Different Temporal Patterns of Specific and General Autobiographical Memories across the Lifespan in Alzheimer’s Disease

1Service of Neurology and CMRR, Neuropsychology Unit, University Hospital of Strasbourg, 1 avenue Molière, 67000 Strasbourg, France
2INSERM, Cognitive Neuropsychology and Pathophysiology of Schizophrenia (U1114), University of Strasbourg, 1 place de l’Hôpital, 12 rue Goethe, 67000 Strasbourg, France
3CNRS, ICube Laboratory (UMR 7357), University of Strasbourg, Pôle API, boulevard S. Brant, Illkirch, 67412 Strasbourg, France
4CNRS, Cognitive and Adaptive Neurosciences Laboratory (UMR 7364), University of Strasbourg, 12 rue Goethe, 67000 Strasbourg, France
5Service of Radiology, Unity of Neuropsychology, University Hospital of Strasbourg, 1 avenue Molière, 67000 Strasbourg, France

Received 9 November 2014; Revised 8 January 2015; Accepted 9 January 2015

Academic Editor: Giuseppe Curcio

Copyright © 2015 Nathalie Philippi et al. This is an open access article distributed under the Creative Commons Attribution License, which permits unrestricted use, distribution, and reproduction in any medium, provided the original work is properly cited.

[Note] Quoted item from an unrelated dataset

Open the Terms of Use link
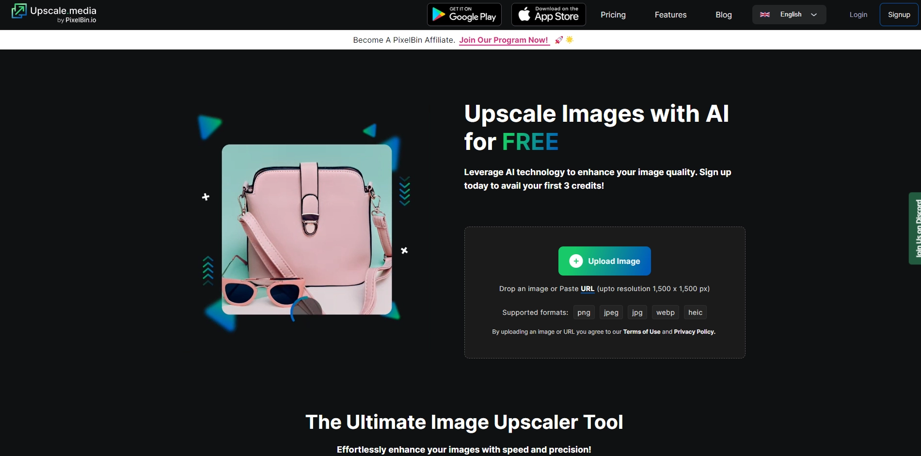This screenshot has width=921, height=456. (x=641, y=332)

We compared specific (i.e., associated with a unique time and space) and general (i.e., extended or repeated events) autobiographical memories (AbM) in Alzheimer’s disease (AD). The comparison aims at investigating the relationship between these two components of AbM across the lifespan and the volume of cerebral regions of interest within the temporal lobe. We hypothesized that the ability to elicit specific memories would correlate with hippocampal volume, whereas evoking general memories would be related to lateral temporal lobe. AbM was assessed using the modified Crovitz test in 18 patients with early AD and 18 matched controls. The proportions of total memories—supposed to reflect the ability to produce general memories—and specific memories retrieved were compared between AD patients and controls. Correlations to MRI volumes of temporal cortex were tested. We found different temporal patterns for specific and general memories in AD patients, with (i) relatively spared general memories, according to a temporal gradient that preserved remote memories, predominantly associated with right lateral temporal cortex volume. (ii) Conversely, the retrieval of specific AbMs was impaired for all life periods and correlated with bilateral hippocampal volumes. Our results highlight a shift from an initially episodic to a semantic nature of AbMs during AD, where the abstracted form of memories remains.